Switch Health Insurers Without Losing Benefits
Switching your health insurance to a better plan doesn't mean starting over. Thanks to IRDAI's portability rules, you can carry your waiting period credits to a new insurer — so pre-existing conditions you've already waited out don't reset to zero. Here's what every Indian policyholder should know before making the move.
The average Indian family spends ₹12,000–₹18,000 a year on health insurance premiums — yet most have no idea they can switch insurers without losing the waiting period they've already served, which can be up to 4 years for pre-existing conditions.
By porting correctly, you avoid restarting a waiting period that could lock you out of pre-existing disease claims for up to 4 years — protecting your savings when you need them most.
Key Takeaways
Port your policy at least 45 days before your renewal date — IRDAI rules require you to apply within this window or you lose the right to port that year entirely.
Always port to a plan with equal or higher sum insured first; you can increase cover, but the extra top-up amount will have its own fresh waiting period applied separately.
If your income has grown significantly, review your term life cover at the same time — a common rule of thumb is 10–15x your annual salary, and most Indians are severely underinsured.
Switching health insurance feels risky. Most people worry: if I move to a new insurer, do I lose everything I've built up — especially the waiting period I've already sat through for my diabetes or hypertension? The good news is no, you don't — but only if you follow the rules correctly.
IRDAI's portability guidelines give every policyholder the right to transfer their accumulated waiting period credit to a new insurer.
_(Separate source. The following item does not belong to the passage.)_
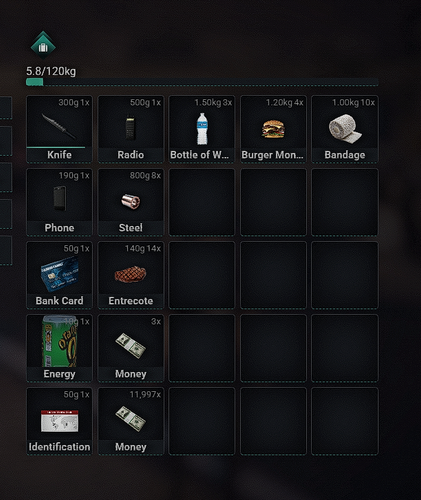This screenshot has width=421, height=500.
Task: Select the Identification card item
Action: pyautogui.click(x=59, y=421)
So if you've completed two years with your current insurer, a new insurer cannot make you wait those two years again for the same pre-existing conditions. This is a powerful consumer right that most Indians simply don't know about.
The golden rule is timing. You must apply for portability at least 45 days before your policy renewal date. Miss this window and you'll have to wait another full year. The new insurer is required to respond within 15 days — if they don't, your port request is considered accepted. Also remember: the new policy's sum insured should be equal to or higher than your existing cover. If you increase it, only the additional amount carries a fresh waiting period — your existing cover transfers cleanly.
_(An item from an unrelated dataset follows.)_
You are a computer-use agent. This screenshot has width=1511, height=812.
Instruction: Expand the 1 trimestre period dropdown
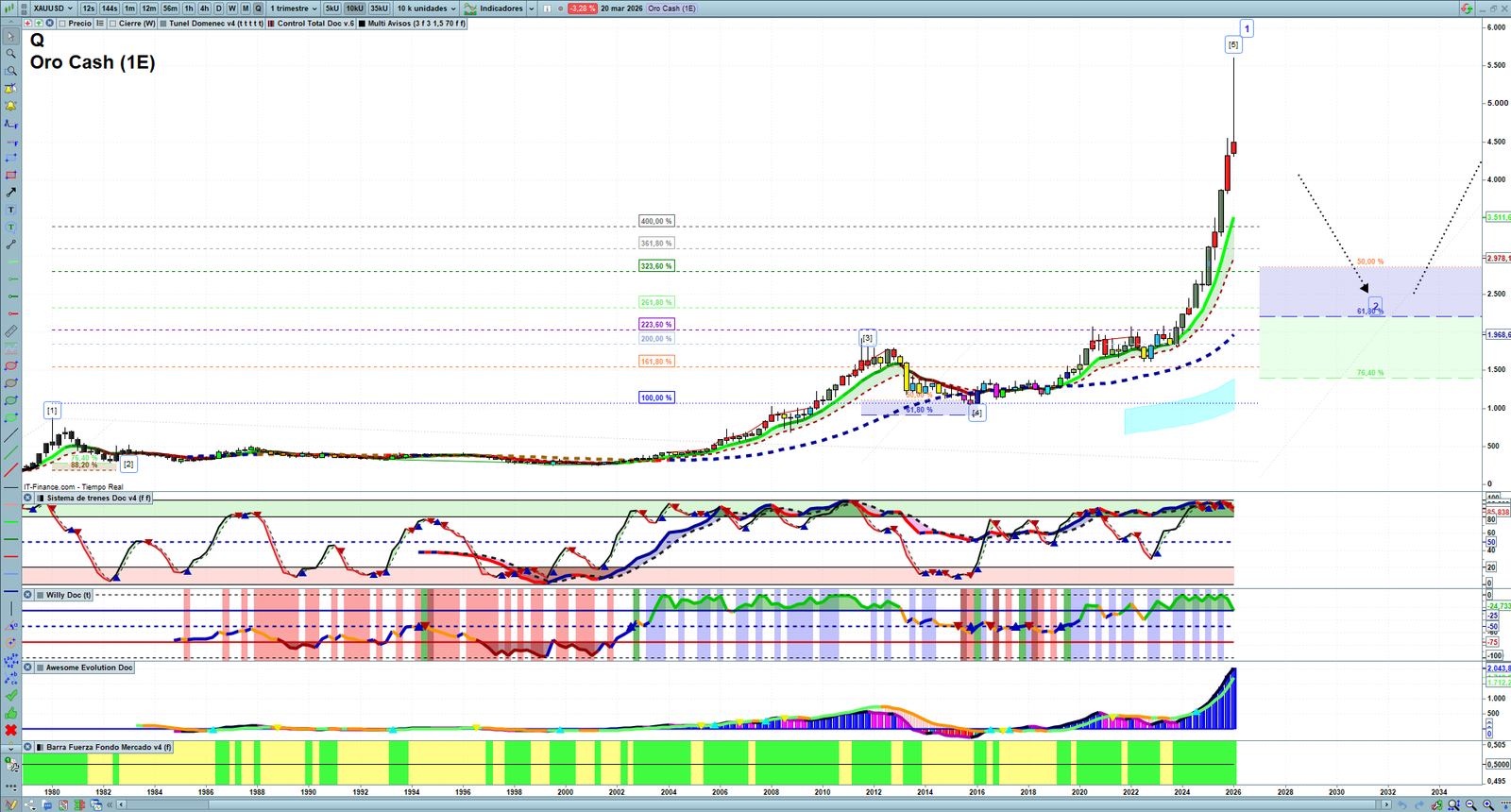294,8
Before porting, compare plans carefully — look at room rent limits, sub-limits on specific treatments, network hospitals in your city, and claim settlement ratios. A lower premium isn't always a better deal if the fine print eats into your actual claim. You can use GoCredit to compare financial products and understand which options suit your income and health profile.
Pro tip: Port during a healthy year, not when you've just filed a claim. Insurers can decline portability if your recent claim history raises red flags — so plan the switch proactively, not reactively.